*** SELECTED PASSAGE Section Begins ***
I have an opportunity as Development Analyst for a decent hotel group. What are the long term career opps?

Would taking this position open doors down the line in other development roles/areas (office, retail, residential) and acquisitions, or would I be role relegated as a result.

The role includes a focus on all phases of the hotel development project from site acquisition, financing, zoning, entitlements, design, permitting and construction.

Best to all, and thanks.

7 Comments
 

I know people who have done this. I think it'd be a great path and if you change your mind, yeah, my hunch is you could probably go work for a mall developer or what have you. Thing is, those other areas you mentioned (with the exception of apartments) are not doing a lot of building right now anyway. Furthermore, a lot of the aforementioned people who have done hotel development have stuck with hotels by choice, because they love hotels. You're in a pretty sweet spot, if you think you'd have fun with it of course.

 

It obviously depends on your career goals, but this sounds like a good learning opportunity. The hospitality business is roaring back across the country and this would be a great way to get development experience in a specialized sector. I agree with prospie, an overwhelmingly large amount of professionals who start in the hospitality sector, end up staying and specializing for the long term...

I’m not sure how the development business views development experience across sectors, but I interned for an office developer and they hired analysts that worked in other sectors (retail and even multi-family). Let us know if you take it, and if you like it.

 

The feedback is appreciated Prospie and REValuation, and will do.

I have been reading and studying article and data from HVS's site and found a very (very) basic hotel valuation excel model to take apart and study.

Can you guys recommend resources where I can really ramp up my excel modeling training (acquisition, renovation and disposition) for this position. I saw the 'Life on the Buy Side' offers a course that looks on point (but -- money is quite tight at this point so would prefer a more bootstrap alternative).

Thanks again as am taking your advice.
*** SELECTED PASSAGE Section Ends ***
## [ACTIVITY]
Extend the forum discussion of the hotel Development Analyst offer, beginning after its final sentence.
*** RECORD SET Section Begins ***
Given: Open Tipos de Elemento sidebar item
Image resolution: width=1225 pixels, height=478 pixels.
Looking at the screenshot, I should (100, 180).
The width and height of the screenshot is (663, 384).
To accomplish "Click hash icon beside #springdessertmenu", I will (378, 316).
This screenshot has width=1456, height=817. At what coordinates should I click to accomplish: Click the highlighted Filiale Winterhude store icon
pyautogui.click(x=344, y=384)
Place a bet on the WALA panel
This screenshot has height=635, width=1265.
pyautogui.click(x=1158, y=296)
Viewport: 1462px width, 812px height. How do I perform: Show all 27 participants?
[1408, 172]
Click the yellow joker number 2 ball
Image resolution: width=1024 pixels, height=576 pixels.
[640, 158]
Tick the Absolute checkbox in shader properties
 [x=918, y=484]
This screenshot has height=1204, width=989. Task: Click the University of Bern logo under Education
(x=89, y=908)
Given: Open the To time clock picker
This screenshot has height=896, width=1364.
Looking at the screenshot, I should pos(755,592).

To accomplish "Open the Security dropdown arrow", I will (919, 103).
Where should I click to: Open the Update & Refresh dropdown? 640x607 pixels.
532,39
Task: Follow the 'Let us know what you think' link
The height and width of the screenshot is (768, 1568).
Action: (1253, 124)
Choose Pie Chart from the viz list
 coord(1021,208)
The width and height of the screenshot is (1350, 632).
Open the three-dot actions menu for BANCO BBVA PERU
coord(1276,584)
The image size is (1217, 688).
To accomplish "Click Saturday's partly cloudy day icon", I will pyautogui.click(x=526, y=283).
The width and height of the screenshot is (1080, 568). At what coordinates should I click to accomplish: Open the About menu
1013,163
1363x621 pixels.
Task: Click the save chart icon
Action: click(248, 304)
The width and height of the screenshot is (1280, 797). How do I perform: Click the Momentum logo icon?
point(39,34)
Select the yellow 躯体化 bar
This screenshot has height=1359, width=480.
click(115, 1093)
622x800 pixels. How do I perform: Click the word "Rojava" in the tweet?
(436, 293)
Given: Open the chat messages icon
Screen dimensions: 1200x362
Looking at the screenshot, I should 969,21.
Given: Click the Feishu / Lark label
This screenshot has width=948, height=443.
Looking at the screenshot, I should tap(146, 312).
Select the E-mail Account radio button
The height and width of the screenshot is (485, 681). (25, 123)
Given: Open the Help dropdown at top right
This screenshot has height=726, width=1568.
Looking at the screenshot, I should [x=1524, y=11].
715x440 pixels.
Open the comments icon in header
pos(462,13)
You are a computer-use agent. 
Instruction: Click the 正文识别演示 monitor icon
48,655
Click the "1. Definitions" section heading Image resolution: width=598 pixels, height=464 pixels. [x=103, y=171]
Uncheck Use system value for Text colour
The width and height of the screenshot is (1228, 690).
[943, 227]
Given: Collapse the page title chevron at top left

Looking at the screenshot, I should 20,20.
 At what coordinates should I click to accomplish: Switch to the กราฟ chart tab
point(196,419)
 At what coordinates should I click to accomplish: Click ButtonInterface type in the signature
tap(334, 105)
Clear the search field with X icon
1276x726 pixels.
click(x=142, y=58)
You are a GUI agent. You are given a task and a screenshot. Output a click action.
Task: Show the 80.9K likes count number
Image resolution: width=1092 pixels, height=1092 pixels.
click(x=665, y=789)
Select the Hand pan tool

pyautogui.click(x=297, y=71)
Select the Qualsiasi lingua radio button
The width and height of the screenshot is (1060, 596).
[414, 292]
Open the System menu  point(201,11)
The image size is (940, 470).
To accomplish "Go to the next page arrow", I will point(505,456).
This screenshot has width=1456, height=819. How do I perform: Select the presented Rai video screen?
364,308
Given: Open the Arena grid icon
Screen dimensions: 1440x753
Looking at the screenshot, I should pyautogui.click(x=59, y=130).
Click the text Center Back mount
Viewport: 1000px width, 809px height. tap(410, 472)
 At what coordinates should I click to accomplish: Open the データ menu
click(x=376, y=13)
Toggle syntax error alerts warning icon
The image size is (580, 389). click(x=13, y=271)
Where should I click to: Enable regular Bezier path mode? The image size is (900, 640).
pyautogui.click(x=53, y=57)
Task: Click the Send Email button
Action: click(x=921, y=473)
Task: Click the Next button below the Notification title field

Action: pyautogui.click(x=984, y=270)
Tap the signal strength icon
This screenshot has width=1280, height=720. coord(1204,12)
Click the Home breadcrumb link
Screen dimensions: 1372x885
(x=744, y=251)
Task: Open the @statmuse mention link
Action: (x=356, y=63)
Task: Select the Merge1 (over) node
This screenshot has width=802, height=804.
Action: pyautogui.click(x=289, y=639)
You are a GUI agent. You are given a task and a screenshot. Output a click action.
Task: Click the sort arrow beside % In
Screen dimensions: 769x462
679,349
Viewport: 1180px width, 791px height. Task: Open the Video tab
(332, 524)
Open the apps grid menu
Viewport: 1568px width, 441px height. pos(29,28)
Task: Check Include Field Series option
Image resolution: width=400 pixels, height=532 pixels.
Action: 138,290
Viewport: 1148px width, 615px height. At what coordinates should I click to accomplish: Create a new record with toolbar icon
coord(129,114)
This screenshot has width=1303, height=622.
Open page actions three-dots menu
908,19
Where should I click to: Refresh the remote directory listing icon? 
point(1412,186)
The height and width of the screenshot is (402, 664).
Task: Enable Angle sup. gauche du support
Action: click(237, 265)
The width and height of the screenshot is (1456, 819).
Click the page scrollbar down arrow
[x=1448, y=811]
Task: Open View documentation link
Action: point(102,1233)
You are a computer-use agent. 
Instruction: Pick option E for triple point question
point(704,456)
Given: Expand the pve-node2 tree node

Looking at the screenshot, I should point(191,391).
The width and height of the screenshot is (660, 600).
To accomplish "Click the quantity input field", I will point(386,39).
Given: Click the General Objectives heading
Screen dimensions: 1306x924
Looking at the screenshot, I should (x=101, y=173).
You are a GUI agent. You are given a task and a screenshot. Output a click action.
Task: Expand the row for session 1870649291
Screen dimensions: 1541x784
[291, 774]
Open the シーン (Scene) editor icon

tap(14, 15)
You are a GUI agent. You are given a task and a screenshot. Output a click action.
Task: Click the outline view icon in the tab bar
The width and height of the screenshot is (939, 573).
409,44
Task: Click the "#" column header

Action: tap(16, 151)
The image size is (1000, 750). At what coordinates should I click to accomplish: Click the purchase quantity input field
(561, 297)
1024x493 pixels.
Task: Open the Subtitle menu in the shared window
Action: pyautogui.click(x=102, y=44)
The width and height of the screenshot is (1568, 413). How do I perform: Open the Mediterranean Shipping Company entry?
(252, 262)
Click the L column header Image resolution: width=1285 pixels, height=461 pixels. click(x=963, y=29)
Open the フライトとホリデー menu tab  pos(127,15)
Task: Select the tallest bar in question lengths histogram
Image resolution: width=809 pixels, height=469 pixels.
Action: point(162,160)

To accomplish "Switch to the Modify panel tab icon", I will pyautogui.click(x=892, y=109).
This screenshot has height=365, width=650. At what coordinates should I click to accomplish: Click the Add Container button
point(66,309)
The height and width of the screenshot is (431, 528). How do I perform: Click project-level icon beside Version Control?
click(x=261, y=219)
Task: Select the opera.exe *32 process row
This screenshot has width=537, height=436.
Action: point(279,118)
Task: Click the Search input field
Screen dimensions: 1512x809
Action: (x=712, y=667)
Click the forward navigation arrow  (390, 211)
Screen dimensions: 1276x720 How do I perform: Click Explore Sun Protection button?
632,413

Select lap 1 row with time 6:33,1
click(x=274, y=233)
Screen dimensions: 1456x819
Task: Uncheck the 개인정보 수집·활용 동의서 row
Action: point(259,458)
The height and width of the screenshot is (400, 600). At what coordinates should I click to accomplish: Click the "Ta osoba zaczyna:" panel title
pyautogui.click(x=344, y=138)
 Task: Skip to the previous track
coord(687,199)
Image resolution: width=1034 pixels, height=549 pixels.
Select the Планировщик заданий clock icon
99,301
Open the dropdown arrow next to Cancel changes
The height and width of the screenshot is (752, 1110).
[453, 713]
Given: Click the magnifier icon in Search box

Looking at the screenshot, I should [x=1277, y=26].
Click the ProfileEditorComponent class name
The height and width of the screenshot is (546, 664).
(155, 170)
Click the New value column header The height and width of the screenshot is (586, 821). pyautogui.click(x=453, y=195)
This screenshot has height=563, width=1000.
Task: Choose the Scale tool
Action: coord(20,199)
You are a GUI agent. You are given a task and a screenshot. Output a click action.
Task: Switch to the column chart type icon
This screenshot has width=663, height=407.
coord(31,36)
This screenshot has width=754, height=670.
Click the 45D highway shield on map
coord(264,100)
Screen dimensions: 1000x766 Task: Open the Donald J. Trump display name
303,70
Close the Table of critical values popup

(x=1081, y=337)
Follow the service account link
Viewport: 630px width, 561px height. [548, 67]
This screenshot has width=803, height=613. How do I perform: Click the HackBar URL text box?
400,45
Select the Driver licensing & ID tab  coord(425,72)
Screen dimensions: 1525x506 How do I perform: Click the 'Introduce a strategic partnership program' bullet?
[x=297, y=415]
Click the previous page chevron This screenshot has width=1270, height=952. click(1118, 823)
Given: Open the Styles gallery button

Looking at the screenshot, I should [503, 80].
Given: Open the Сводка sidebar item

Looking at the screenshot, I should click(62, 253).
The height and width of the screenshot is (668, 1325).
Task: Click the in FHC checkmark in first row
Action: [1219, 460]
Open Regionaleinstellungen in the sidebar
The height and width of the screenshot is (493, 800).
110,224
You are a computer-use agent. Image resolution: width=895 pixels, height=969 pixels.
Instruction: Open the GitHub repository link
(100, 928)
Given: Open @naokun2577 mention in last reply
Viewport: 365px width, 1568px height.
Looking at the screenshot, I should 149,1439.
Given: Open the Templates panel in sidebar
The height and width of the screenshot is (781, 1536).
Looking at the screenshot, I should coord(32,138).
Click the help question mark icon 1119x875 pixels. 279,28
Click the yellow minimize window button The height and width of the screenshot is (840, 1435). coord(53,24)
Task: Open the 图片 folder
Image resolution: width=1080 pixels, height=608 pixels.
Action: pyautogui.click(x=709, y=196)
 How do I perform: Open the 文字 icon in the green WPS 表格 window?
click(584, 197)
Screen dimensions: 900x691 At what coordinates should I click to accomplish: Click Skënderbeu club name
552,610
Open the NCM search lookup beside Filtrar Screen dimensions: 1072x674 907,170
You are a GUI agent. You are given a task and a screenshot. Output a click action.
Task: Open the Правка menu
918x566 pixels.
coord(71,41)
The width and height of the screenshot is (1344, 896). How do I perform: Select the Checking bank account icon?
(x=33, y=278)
*** RECORD SET Section Ends ***
## [RESPONSE TO THE TASK]
 

Read HVS, and try and get your hands on a PKF annual trends study.

If you’re going to work on the development side, I wouldn’t guess you would need to know much about disposition or renovation (but then again I could be wrong and its your life...).

What level or service does this firm specialize in: upper upper scale, luxury, limited service, etc… The reason I ask this is because the room revenue vs. other revenue breakdown, and operating expenses, vary widely depending on the services offered.

I would familiarize yourself with ADR, RevPAR, room revenue multipliers (to a lesser extent), business value from different “flags”.

http://www.hvs.com/Content/3050.pdf

 
Best Response

A lot of good feedback here. Hotels are a complex and specialized asset class. From the brief description, it sounds like you will be gaining a lot of skills that are transferable across all other RE - entitlement, zoning, construction, etc. In addition, you'll also get your feet wet with the more specialized. operations piece...e.g. soliciting a brand and management company, coordinating pre-opening and managing the budget, etc. I strongly believe that it would be much better for your exit opps to start with something complicated like hotel development vs storage facility/industrial development or the like. Does the group just develop hotels, sell upon completion or stabilization, and move on to the next? Or do they hold for awhile and are focused on building up their portfolio?